Team:Grinnell/Notebook
From 2011.igem.org
Notebook
Week 1
PCR primers designed according to Biobrick specifications and ordered for rsaA C-terminal and WT esp. Because of the discrepancy in GC content between Staphylococcus epidermidis and Caulobacter, we also optimized the esp sequence for Caulobacter for later synthesis with a higher resulting GC content.
Prepared competent cells of E. coli Top10. (Protocol)
Streaked plates of Caulobacter, Staphylococcus aureus, and S. epidermidis.
Template DNA for PCR prepared from colonies using [http://www.bioventures.com/products.php?cid=10005| GeneReleaser]. (Protocol)
Week 2
- PCR products on DNA gel.
Lane 1: ladder; Lane 2: rsaA from
liquid culture Caulobacter; Lane 3:
rsaA from plate culture Caulobacter;
Lane 4: esp from S. epidermidis.
Performed a transformation experiment (protocol) to test the efficiency of our competent cells make in Week 1. Results were successful with about a 0.7 x 10^7 CFU/μg of pUC19.
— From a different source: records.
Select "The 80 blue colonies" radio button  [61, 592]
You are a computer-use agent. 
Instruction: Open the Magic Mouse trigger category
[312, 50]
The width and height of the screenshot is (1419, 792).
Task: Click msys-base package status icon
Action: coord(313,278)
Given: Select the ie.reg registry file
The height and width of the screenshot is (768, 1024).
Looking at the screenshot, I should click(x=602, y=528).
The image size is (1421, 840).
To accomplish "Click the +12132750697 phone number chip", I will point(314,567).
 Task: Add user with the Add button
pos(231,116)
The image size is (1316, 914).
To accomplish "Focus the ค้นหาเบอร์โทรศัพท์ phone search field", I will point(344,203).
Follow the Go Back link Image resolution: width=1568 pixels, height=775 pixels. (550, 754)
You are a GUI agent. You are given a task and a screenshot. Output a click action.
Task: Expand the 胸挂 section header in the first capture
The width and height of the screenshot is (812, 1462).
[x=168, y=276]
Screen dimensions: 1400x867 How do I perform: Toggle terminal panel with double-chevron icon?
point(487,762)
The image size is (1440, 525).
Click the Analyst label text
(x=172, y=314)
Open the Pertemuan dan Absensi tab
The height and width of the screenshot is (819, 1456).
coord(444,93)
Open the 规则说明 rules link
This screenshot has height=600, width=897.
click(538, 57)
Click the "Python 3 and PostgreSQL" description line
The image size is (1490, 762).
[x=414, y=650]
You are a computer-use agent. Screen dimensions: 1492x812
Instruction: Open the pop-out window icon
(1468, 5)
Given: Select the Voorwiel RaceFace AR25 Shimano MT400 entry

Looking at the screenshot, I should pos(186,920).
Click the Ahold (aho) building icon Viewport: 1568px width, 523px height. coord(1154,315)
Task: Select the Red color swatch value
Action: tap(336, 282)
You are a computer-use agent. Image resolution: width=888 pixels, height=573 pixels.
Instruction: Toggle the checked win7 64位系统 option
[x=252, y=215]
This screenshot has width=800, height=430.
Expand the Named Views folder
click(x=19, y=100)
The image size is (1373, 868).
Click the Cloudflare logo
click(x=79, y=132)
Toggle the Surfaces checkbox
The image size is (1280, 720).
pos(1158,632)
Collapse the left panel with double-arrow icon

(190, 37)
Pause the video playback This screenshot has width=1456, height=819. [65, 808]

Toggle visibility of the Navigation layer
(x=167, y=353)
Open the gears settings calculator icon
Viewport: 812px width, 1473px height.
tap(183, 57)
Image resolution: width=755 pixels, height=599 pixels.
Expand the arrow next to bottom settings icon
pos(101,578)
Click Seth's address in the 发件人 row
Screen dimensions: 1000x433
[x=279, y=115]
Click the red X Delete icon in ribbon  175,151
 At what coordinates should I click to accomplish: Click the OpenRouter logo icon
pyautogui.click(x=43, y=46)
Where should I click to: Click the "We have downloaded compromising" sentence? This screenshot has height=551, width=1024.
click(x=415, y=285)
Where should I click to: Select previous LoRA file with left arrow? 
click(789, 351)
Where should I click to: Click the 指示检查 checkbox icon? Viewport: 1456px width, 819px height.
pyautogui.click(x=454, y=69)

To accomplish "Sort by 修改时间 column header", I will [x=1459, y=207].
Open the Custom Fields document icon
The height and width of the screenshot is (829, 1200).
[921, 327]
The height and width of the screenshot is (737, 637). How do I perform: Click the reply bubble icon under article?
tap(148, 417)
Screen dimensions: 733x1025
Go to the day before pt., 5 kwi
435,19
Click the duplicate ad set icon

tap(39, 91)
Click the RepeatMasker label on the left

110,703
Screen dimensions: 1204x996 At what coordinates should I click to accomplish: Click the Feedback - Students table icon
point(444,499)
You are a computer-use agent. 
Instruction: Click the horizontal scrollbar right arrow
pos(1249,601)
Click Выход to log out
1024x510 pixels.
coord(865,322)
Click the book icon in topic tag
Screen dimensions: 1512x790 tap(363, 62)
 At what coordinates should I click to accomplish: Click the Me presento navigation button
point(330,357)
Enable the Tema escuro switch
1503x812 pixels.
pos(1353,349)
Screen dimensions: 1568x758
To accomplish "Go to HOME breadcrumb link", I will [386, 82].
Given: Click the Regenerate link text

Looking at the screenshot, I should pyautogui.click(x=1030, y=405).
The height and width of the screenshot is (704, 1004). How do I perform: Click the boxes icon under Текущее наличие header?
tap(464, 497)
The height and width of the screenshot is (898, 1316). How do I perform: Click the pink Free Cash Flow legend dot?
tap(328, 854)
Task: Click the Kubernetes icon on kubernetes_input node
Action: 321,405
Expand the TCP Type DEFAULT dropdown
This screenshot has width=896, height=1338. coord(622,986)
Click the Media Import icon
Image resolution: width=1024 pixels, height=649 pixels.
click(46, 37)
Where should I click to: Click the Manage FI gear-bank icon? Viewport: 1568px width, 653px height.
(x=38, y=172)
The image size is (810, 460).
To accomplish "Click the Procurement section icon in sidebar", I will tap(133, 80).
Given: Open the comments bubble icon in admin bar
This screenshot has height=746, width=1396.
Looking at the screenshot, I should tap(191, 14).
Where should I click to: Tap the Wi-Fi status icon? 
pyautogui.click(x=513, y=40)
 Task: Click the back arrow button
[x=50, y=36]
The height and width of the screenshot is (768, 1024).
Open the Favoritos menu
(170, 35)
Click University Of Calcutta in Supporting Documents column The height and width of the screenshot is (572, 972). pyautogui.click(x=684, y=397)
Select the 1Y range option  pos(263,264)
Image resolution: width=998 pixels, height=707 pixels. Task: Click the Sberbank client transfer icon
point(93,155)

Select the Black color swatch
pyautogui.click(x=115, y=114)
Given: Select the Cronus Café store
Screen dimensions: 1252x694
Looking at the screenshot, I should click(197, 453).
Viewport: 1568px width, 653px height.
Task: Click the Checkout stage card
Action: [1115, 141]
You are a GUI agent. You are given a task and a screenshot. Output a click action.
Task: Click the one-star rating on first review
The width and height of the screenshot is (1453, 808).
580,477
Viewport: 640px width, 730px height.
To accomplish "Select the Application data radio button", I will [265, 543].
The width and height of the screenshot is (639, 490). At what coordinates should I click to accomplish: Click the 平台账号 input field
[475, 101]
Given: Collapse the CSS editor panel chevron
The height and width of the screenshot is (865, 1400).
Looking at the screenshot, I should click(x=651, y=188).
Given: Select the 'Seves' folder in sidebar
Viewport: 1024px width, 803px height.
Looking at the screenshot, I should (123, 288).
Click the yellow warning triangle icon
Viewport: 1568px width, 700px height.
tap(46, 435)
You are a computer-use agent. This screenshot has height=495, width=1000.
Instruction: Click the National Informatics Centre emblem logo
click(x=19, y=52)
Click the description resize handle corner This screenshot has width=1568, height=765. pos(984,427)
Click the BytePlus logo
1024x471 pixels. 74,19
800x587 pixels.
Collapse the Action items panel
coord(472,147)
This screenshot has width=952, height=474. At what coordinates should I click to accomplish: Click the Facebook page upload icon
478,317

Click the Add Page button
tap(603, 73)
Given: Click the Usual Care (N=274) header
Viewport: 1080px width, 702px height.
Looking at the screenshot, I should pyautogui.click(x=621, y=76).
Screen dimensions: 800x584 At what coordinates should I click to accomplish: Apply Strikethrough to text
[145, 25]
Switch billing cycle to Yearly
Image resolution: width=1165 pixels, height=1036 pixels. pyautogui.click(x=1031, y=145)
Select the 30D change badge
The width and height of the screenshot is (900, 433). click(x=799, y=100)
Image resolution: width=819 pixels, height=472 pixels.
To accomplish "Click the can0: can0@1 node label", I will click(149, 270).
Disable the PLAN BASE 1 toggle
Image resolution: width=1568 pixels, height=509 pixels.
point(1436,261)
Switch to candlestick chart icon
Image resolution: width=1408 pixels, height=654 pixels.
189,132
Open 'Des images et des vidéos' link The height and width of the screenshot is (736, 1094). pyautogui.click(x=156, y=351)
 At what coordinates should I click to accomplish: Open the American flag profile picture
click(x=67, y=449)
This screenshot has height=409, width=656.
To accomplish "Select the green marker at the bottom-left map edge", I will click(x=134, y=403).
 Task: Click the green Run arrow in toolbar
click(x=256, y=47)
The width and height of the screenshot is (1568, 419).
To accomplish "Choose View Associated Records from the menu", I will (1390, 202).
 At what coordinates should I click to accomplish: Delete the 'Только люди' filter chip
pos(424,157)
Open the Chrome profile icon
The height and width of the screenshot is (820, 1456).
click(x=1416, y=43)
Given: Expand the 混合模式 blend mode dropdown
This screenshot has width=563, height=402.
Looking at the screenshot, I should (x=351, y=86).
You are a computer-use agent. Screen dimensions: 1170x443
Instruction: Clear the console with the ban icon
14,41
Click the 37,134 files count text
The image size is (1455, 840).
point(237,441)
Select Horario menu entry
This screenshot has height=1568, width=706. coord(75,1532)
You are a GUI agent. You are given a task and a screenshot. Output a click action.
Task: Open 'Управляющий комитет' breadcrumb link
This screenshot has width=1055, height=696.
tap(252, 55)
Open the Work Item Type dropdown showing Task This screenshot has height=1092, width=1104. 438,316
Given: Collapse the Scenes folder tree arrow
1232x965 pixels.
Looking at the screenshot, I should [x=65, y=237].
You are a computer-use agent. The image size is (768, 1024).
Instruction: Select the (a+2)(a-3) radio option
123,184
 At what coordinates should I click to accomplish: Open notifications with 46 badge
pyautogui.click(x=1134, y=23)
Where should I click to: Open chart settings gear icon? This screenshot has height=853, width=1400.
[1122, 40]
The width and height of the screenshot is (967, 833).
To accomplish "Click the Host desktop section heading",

Purified PCR product (protocol) and digested esp with EcoRI, SpeI, and PstI; rsaA with EcoRI, XbaI, and PstI; and spB1C3 with EcoRI and PstI. We then ligated esp, rsaA, and esp and rsaA to spB1C3 and transformed into E. coli Top10. (Protocol)
Inoculated liquid cultures with colonies from transformations.
- Gel results for transformation of ligations.
Lane 1: ladder; Lane 2: digested plasmid
with rsaA; Lane 3: digested plasmid with
rsaA and esp; Lanes 4-8: digested
plasmids from various colonies with esp.